Chapter 16: It's All About Sex
What are some examples of symbols for sex? Why use symbols?
Limitations and censorship allow for the imagination in literature and film when it comes to sex. For example, the holy grail waiting to be filled, a train entering a tunnel, and many more. They use symbols in order to leave room for imagination and for people to interpret what happened in their own way.
Chapter 17: Except Sex
Do authors write about sex literally or figuratively? Why?
Writing about sex is often hard and unrewarding, which is why authors rarely write about it. However, when they do it is also meant to mean something else.
Chapter 18: If She Comes UP, It's Baptism
What is the relationship between drowning and baptism?
How a character drowns or how a character survives from drowning symbolizes different things. Characters who almost down are often "reborn" after survival, which holds the same meaning as baptism. Nearly drowning causes a character relevation, a rebirth; similarly, baptism is the rebirth into a new life of Christ.
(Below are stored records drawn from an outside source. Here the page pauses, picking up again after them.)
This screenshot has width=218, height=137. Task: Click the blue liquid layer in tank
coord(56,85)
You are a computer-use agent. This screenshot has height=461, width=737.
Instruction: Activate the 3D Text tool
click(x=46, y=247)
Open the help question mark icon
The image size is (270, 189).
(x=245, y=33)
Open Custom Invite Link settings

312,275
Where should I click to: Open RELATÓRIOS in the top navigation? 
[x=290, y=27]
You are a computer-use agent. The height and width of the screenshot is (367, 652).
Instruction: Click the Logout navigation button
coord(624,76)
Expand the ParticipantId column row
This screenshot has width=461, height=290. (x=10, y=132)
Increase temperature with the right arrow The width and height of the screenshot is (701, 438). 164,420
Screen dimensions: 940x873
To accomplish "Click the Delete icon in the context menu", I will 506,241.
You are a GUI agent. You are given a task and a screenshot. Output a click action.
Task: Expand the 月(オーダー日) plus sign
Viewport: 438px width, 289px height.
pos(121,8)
Chapter 19: Geography Matters...
Is geography only about the place?
Geography and location generally plays a plot role, but can also be a metaphor. For example, characters going south represents them going to have fun and run amok. Additionally, geography is more than just a place, but the people in it as well. How the place forms reflects on the people there.
Chapter 20: ...So Does Season
What do the four seasons symbolize? How do they impact the story and why does it matter?
Spring - youth
Summer - adulthood
Fall - decline
Winter - death
Autumns are harvest: learning you're worn and older. Winter brings about sleep and hibernation, or perhaps the eternal sleep (death).
Chapter 21: Marked for Greatness
What do physical impairments means on a character?
In old time, physical deformity was seen as a distance to God, and the symbolism for it has carried on despite the change in views. Physical impairments mean something on a character, usually a moral deformity to match the physical one.
Chapter 22: He's Blind For a Reason, you know
What purpose do blind characters serve? Would you say they have other means of seeing?
Blind people are difficult to incorporate into a story, so when they are present they are extremely important. They usually represent sight in a sense different than that of it with the eyes (ex: the prophet form Oedipus Rex Tiresisas)
Chapter 23: It's never just heart disease...and rarely just illness
What does heart disease often represent?
Heart disease is extremely metaphorical and often relates to emotion. For example, characters can die of a broken heart at the loss of a loved one.
Chapter 24: don't read with your eyes
What are last-chance-for-change stories?
Last-chance-for-change stories are when a character has grown old and is given one last chance to educate themselves.
Chapter 25: It's my symbol and I'll cry if I want to
How should you analyze uncommon figurative elements?
You should figure them out and use knowledge of other symbols to relate to it.
Chapter 26: Is he serious? And other ironies
How is irony effective?
When a symbol that is commonly used one way is used in a completely different way it gives readers a greater impression.
How do you know if your analysis is right?
If you read carefully and the signs are there, chances are the symbols are true. The authors wants are irrelevant, and the reader should base their understanding off the text, not off the author's argument.